GIVEN INSTRUCTION
Lay out everything from the line containing "You are a GUI" through the end of the entries below as a JSON list of strings, one string per line, with blank lines dropped. Leave the pictures out of your answer.

DATA SUPPLIED
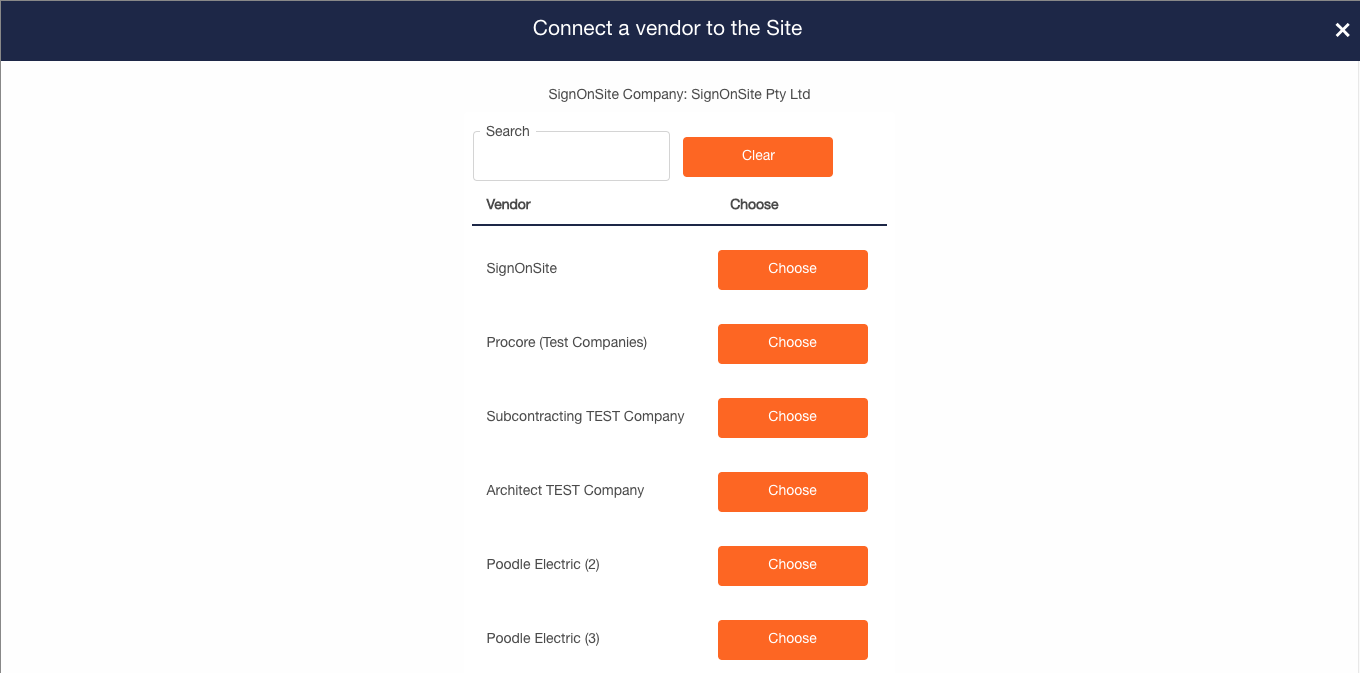Select the Architect TEST Company row label
This screenshot has height=673, width=1360.
point(565,490)
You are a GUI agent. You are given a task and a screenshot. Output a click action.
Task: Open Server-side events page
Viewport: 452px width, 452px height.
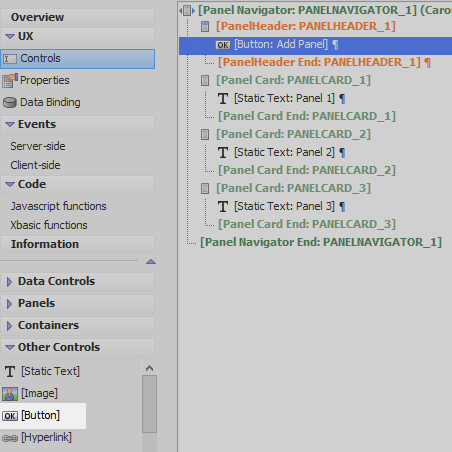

IN RESPONSE
[
  "You are a GUI agent. You are given a task and a screenshot. Output a click action.",
  "Task: Open Server-side events page",
  "Viewport: 452px width, 452px height."
]